Materials provided:
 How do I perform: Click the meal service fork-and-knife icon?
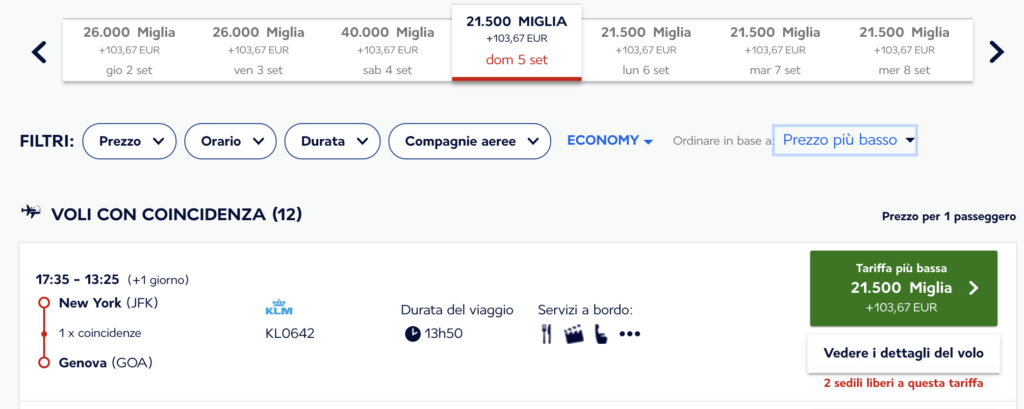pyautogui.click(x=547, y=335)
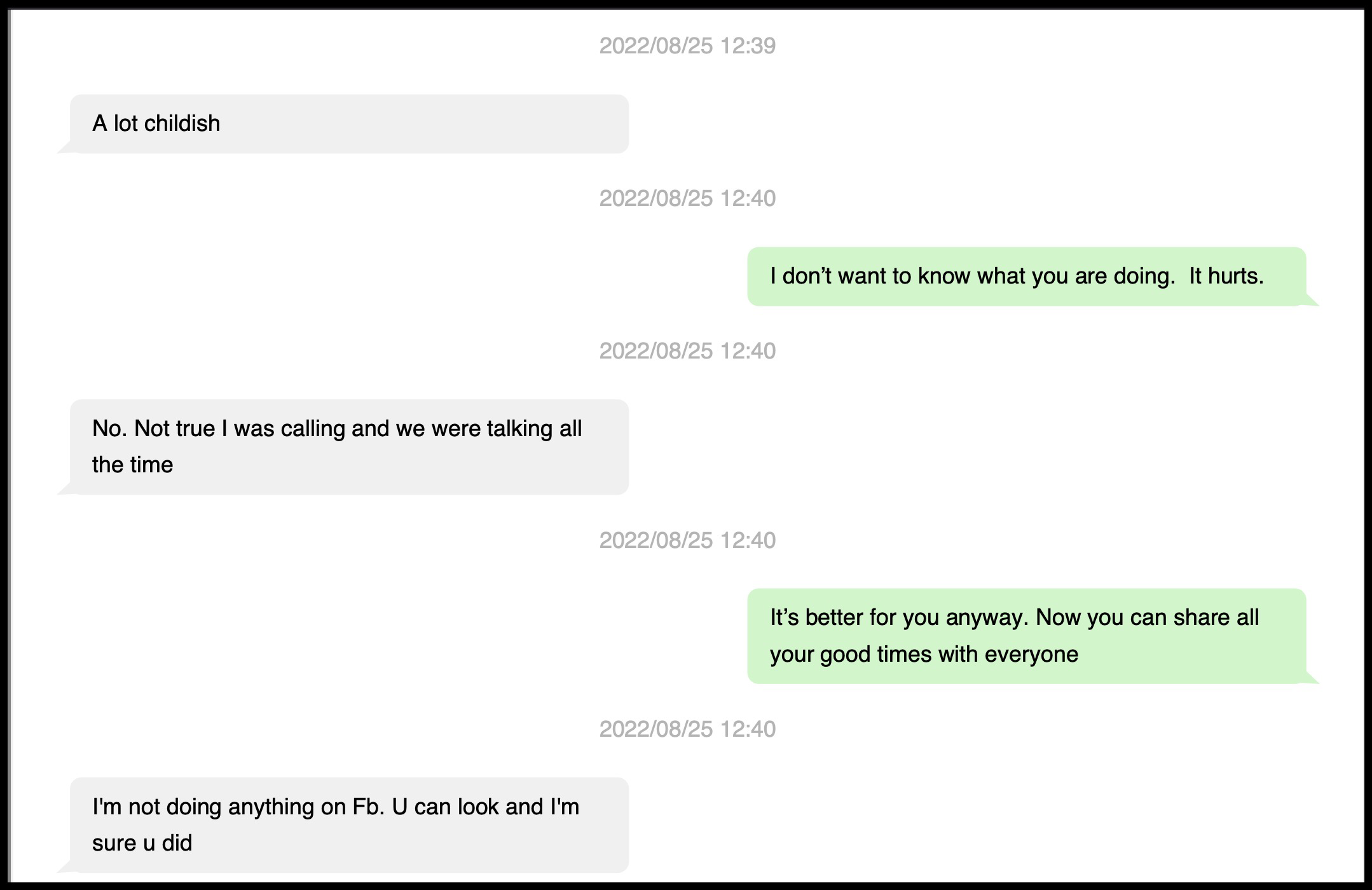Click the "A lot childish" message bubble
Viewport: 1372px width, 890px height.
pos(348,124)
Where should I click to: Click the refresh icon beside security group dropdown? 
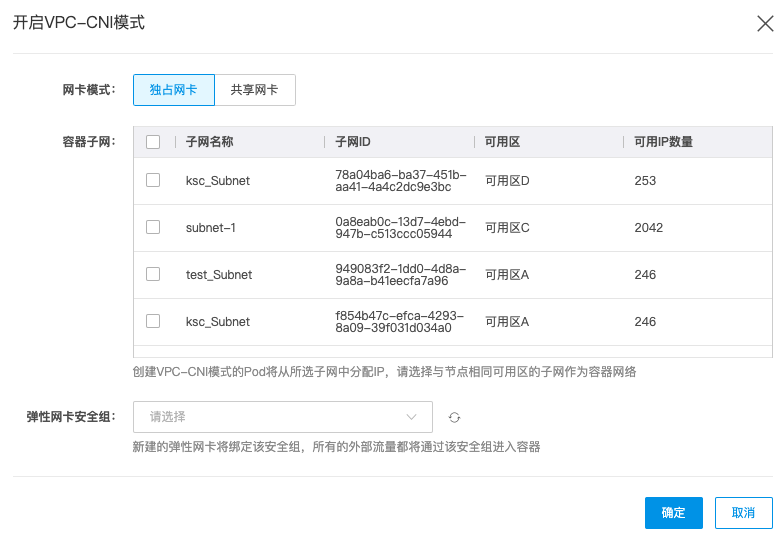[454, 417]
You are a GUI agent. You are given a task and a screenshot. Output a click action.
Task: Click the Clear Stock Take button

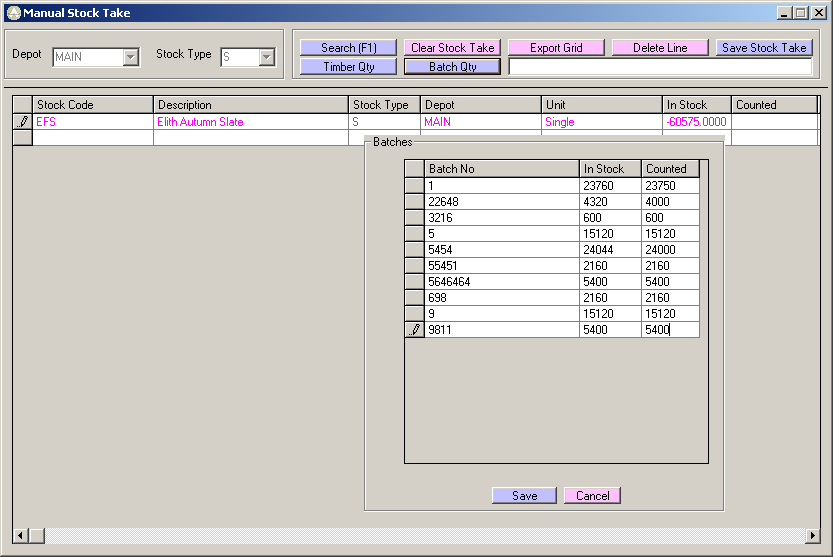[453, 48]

==

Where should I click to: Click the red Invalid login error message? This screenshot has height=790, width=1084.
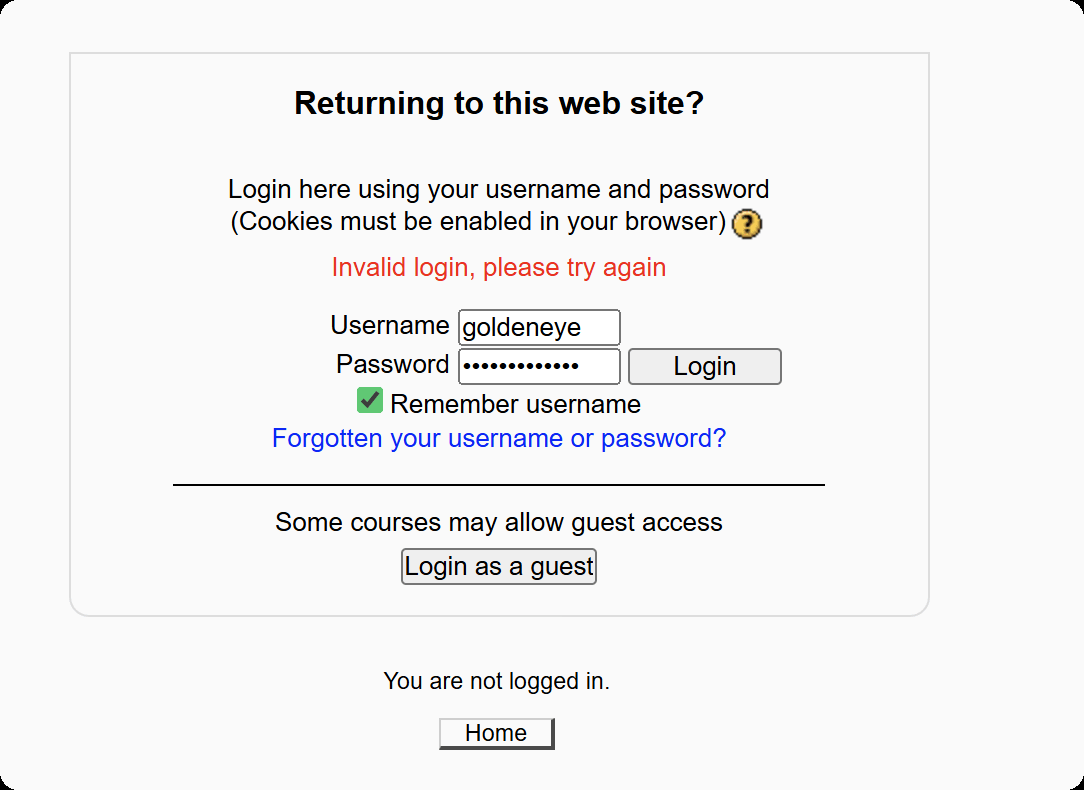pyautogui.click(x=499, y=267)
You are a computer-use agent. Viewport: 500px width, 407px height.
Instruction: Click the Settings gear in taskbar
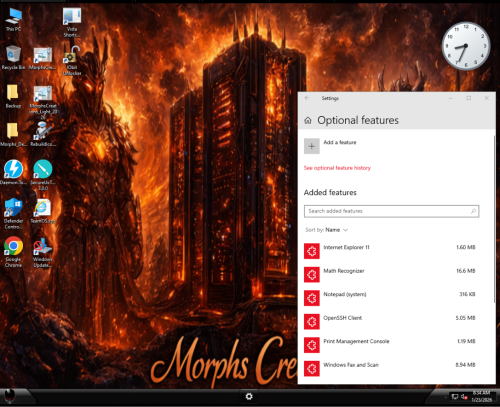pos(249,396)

* * *

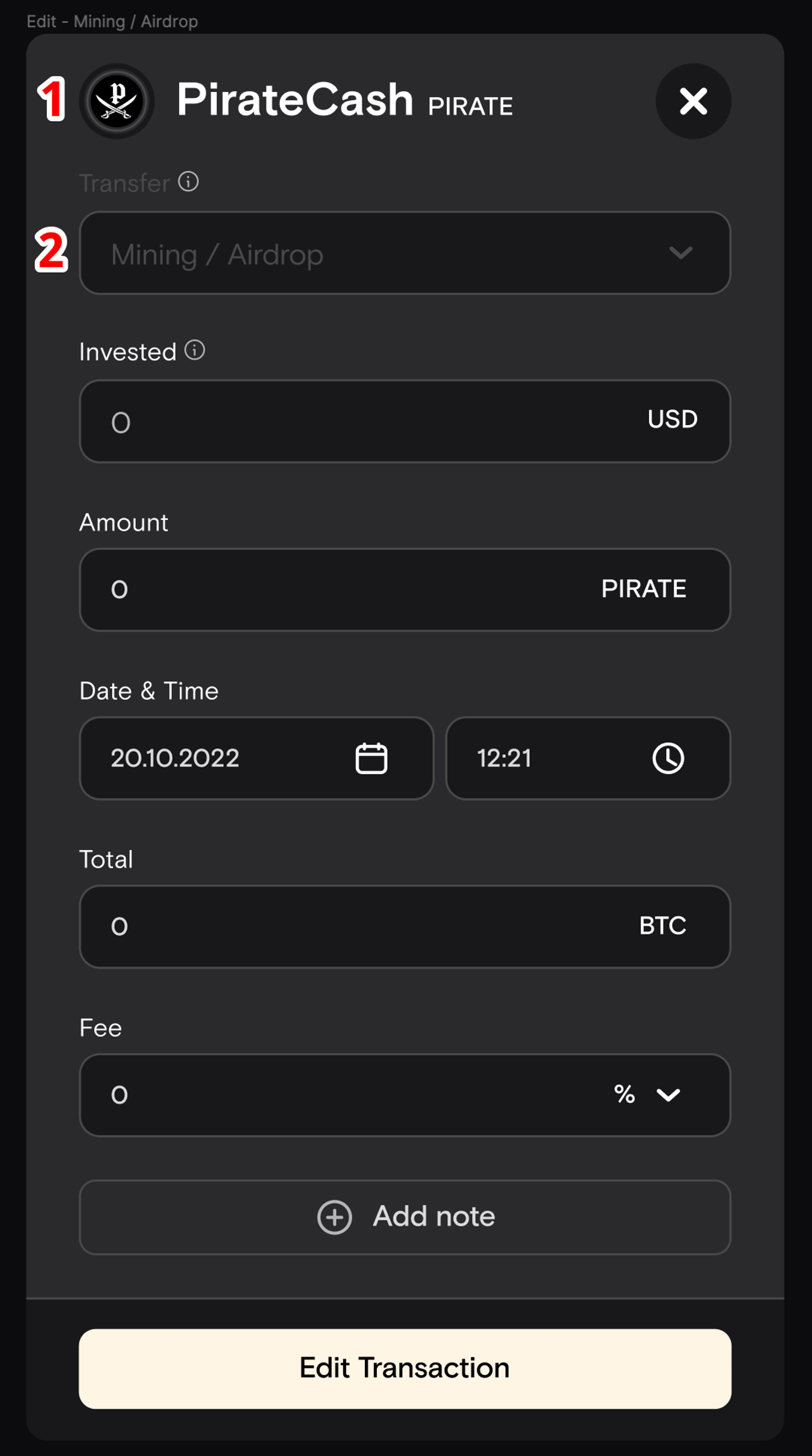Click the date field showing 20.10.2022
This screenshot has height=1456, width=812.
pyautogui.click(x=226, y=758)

Exercise goal: Find and count the lines of the data that include the string "agent", and report that figure by itself.

Finished exercise: 2